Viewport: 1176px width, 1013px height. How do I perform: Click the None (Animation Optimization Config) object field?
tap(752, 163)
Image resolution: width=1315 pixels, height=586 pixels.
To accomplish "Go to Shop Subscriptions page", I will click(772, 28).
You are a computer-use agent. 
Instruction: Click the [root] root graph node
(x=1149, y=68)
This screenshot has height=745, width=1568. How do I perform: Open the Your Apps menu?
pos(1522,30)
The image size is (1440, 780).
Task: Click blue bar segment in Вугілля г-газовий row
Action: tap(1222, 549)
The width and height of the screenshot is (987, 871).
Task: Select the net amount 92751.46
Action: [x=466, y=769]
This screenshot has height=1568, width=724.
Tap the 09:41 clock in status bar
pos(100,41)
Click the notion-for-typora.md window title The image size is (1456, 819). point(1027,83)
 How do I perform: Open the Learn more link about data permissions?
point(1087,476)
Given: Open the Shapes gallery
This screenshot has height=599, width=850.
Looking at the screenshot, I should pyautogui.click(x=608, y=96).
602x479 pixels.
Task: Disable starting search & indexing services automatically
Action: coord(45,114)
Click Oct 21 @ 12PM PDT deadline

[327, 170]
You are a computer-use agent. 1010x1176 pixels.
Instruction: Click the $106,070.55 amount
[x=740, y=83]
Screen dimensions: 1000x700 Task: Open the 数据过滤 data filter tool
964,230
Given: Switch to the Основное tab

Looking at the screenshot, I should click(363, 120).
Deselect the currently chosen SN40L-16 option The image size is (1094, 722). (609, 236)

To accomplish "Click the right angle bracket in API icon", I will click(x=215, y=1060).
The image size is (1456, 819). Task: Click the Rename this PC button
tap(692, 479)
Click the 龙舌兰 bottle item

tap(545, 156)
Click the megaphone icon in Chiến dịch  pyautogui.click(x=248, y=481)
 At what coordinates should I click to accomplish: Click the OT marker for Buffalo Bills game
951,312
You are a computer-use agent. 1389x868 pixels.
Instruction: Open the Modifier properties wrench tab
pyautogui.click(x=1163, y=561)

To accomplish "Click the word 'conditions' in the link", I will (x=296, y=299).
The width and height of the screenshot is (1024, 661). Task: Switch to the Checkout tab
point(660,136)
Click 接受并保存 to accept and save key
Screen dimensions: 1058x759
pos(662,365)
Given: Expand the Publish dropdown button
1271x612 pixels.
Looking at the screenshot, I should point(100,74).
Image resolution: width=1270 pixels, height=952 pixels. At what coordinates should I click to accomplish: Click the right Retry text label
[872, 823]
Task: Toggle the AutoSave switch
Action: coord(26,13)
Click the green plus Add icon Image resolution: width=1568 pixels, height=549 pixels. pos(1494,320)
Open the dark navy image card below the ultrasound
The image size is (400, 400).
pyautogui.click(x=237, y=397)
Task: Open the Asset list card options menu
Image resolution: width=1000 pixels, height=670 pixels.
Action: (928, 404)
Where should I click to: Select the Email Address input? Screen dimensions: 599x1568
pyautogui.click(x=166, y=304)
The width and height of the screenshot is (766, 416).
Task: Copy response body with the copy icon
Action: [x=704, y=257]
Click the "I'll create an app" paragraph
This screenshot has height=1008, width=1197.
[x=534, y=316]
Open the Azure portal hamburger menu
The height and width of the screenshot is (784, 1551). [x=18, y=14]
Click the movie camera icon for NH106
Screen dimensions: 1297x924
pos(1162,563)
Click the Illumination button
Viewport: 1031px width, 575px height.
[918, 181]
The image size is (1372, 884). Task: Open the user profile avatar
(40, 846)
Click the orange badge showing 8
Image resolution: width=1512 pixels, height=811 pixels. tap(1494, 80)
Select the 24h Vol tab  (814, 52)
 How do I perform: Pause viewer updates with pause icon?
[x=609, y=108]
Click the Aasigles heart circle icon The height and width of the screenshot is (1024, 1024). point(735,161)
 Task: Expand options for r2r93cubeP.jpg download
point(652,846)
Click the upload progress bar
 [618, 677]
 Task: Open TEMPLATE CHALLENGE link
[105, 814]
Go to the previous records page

__Exercise instructions__. Retype all of the lines above character for character.

__Output for this exercise__.
Viewport: 1176px width, 1013px height. How do I perform: Click the None (Animation Optimization Config) object field?
tap(752, 163)
Image resolution: width=1315 pixels, height=586 pixels.
To accomplish "Go to Shop Subscriptions page", I will click(772, 28).
You are a computer-use agent. 
Instruction: Click the [root] root graph node
(x=1149, y=68)
This screenshot has height=745, width=1568. How do I perform: Open the Your Apps menu?
pos(1522,30)
The image size is (1440, 780).
Task: Click blue bar segment in Вугілля г-газовий row
Action: tap(1222, 549)
The width and height of the screenshot is (987, 871).
Task: Select the net amount 92751.46
Action: [x=466, y=769]
This screenshot has height=1568, width=724.
Tap the 09:41 clock in status bar
pos(100,41)
Click the notion-for-typora.md window title The image size is (1456, 819). point(1027,83)
 How do I perform: Open the Learn more link about data permissions?
point(1087,476)
Given: Open the Shapes gallery
This screenshot has height=599, width=850.
Looking at the screenshot, I should pyautogui.click(x=608, y=96).
602x479 pixels.
Task: Disable starting search & indexing services automatically
Action: coord(45,114)
Click Oct 21 @ 12PM PDT deadline

[327, 170]
You are a computer-use agent. 1010x1176 pixels.
Instruction: Click the $106,070.55 amount
[x=740, y=83]
Screen dimensions: 1000x700 Task: Open the 数据过滤 data filter tool
964,230
Given: Switch to the Основное tab

Looking at the screenshot, I should click(363, 120).
Deselect the currently chosen SN40L-16 option The image size is (1094, 722). (609, 236)

To accomplish "Click the right angle bracket in API icon", I will click(x=215, y=1060).
The image size is (1456, 819). Task: Click the Rename this PC button
tap(692, 479)
Click the 龙舌兰 bottle item

tap(545, 156)
Click the megaphone icon in Chiến dịch  pyautogui.click(x=248, y=481)
 At what coordinates should I click to accomplish: Click the OT marker for Buffalo Bills game
951,312
You are a computer-use agent. 1389x868 pixels.
Instruction: Open the Modifier properties wrench tab
pyautogui.click(x=1163, y=561)

To accomplish "Click the word 'conditions' in the link", I will (x=296, y=299).
The width and height of the screenshot is (1024, 661). Task: Switch to the Checkout tab
point(660,136)
Click 接受并保存 to accept and save key
Screen dimensions: 1058x759
pos(662,365)
Given: Expand the Publish dropdown button
1271x612 pixels.
Looking at the screenshot, I should point(100,74).
Image resolution: width=1270 pixels, height=952 pixels. At what coordinates should I click to accomplish: Click the right Retry text label
[872, 823]
Task: Toggle the AutoSave switch
Action: coord(26,13)
Click the green plus Add icon Image resolution: width=1568 pixels, height=549 pixels. pos(1494,320)
Open the dark navy image card below the ultrasound
The image size is (400, 400).
pyautogui.click(x=237, y=397)
Task: Open the Asset list card options menu
Image resolution: width=1000 pixels, height=670 pixels.
Action: (928, 404)
Where should I click to: Select the Email Address input? Screen dimensions: 599x1568
pyautogui.click(x=166, y=304)
The width and height of the screenshot is (766, 416).
Task: Copy response body with the copy icon
Action: [x=704, y=257]
Click the "I'll create an app" paragraph
This screenshot has height=1008, width=1197.
[x=534, y=316]
Open the Azure portal hamburger menu
The height and width of the screenshot is (784, 1551). [x=18, y=14]
Click the movie camera icon for NH106
Screen dimensions: 1297x924
pos(1162,563)
Click the Illumination button
Viewport: 1031px width, 575px height.
[918, 181]
The image size is (1372, 884). Task: Open the user profile avatar
(40, 846)
Click the orange badge showing 8
Image resolution: width=1512 pixels, height=811 pixels. tap(1494, 80)
Select the 24h Vol tab  (814, 52)
 How do I perform: Pause viewer updates with pause icon?
[x=609, y=108]
Click the Aasigles heart circle icon The height and width of the screenshot is (1024, 1024). point(735,161)
 Task: Expand options for r2r93cubeP.jpg download
point(652,846)
Click the upload progress bar
 [618, 677]
 Task: Open TEMPLATE CHALLENGE link
[105, 814]
Go to the previous records page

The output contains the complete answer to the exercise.